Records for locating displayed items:
*-*-*

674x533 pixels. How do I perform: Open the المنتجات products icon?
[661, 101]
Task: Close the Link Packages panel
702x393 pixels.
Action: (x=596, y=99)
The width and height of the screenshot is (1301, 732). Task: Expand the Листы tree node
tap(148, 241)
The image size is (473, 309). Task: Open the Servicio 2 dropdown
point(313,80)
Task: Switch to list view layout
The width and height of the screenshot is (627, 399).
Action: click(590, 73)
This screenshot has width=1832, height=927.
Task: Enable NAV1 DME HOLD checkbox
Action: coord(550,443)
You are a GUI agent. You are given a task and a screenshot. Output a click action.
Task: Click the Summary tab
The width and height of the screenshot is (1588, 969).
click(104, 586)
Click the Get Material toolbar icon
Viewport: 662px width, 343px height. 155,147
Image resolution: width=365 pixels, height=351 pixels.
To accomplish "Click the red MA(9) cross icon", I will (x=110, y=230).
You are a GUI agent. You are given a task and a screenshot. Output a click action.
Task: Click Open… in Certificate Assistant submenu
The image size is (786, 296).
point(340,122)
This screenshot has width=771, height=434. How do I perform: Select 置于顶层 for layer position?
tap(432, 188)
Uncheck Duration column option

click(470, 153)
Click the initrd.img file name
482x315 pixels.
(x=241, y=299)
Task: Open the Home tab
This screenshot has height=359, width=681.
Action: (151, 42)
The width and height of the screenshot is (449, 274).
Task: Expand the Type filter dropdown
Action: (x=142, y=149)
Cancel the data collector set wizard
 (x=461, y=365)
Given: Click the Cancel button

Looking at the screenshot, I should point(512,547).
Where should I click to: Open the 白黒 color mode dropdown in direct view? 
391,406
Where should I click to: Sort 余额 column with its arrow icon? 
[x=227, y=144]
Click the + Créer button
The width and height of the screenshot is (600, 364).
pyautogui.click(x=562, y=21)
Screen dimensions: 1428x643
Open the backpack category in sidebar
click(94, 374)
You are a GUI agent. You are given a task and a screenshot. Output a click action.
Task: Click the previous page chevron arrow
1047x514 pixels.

*-*-*

Rewrite these lines as a numbered list, omitting any blank lines.

THE ANSWER:
1. 674x533 pixels. How do I perform: Open the المنتجات products icon?
2. [661, 101]
3. Task: Close the Link Packages panel
4. 702x393 pixels.
5. Action: (x=596, y=99)
6. The width and height of the screenshot is (1301, 732). Task: Expand the Листы tree node
7. tap(148, 241)
8. The image size is (473, 309). Task: Open the Servicio 2 dropdown
9. point(313,80)
10. Task: Switch to list view layout
11. The width and height of the screenshot is (627, 399).
12. Action: click(590, 73)
13. This screenshot has width=1832, height=927.
14. Task: Enable NAV1 DME HOLD checkbox
15. Action: coord(550,443)
16. You are a GUI agent. You are given a task and a screenshot. Output a click action.
17. Task: Click the Summary tab
18. The width and height of the screenshot is (1588, 969).
19. click(104, 586)
20. Click the Get Material toolbar icon
21. Viewport: 662px width, 343px height. 155,147
22. Image resolution: width=365 pixels, height=351 pixels.
23. To accomplish "Click the red MA(9) cross icon", I will (x=110, y=230).
24. You are a GUI agent. You are given a task and a screenshot. Output a click action.
25. Task: Click Open… in Certificate Assistant submenu
26. The image size is (786, 296).
27. point(340,122)
28. This screenshot has width=771, height=434. How do I perform: Select 置于顶层 for layer position?
29. tap(432, 188)
30. Uncheck Duration column option
31. click(470, 153)
32. Click the initrd.img file name
33. 482x315 pixels.
34. (x=241, y=299)
35. Task: Open the Home tab
36. This screenshot has height=359, width=681.
37. Action: (151, 42)
38. The width and height of the screenshot is (449, 274).
39. Task: Expand the Type filter dropdown
40. Action: (x=142, y=149)
41. Cancel the data collector set wizard
42.  (x=461, y=365)
43. Given: Click the Cancel button
44. Looking at the screenshot, I should point(512,547).
45. Where should I click to: Open the 白黒 color mode dropdown in direct view? 
46. 391,406
47. Where should I click to: Sort 余额 column with its arrow icon? 
48. [x=227, y=144]
49. Click the + Créer button
50. The width and height of the screenshot is (600, 364).
51. pyautogui.click(x=562, y=21)
52. Screen dimensions: 1428x643
53. Open the backpack category in sidebar
54. click(94, 374)
55. You are a GUI agent. You are given a task and a screenshot. Output a click action.
56. Task: Click the previous page chevron arrow
57. 1047x514 pixels.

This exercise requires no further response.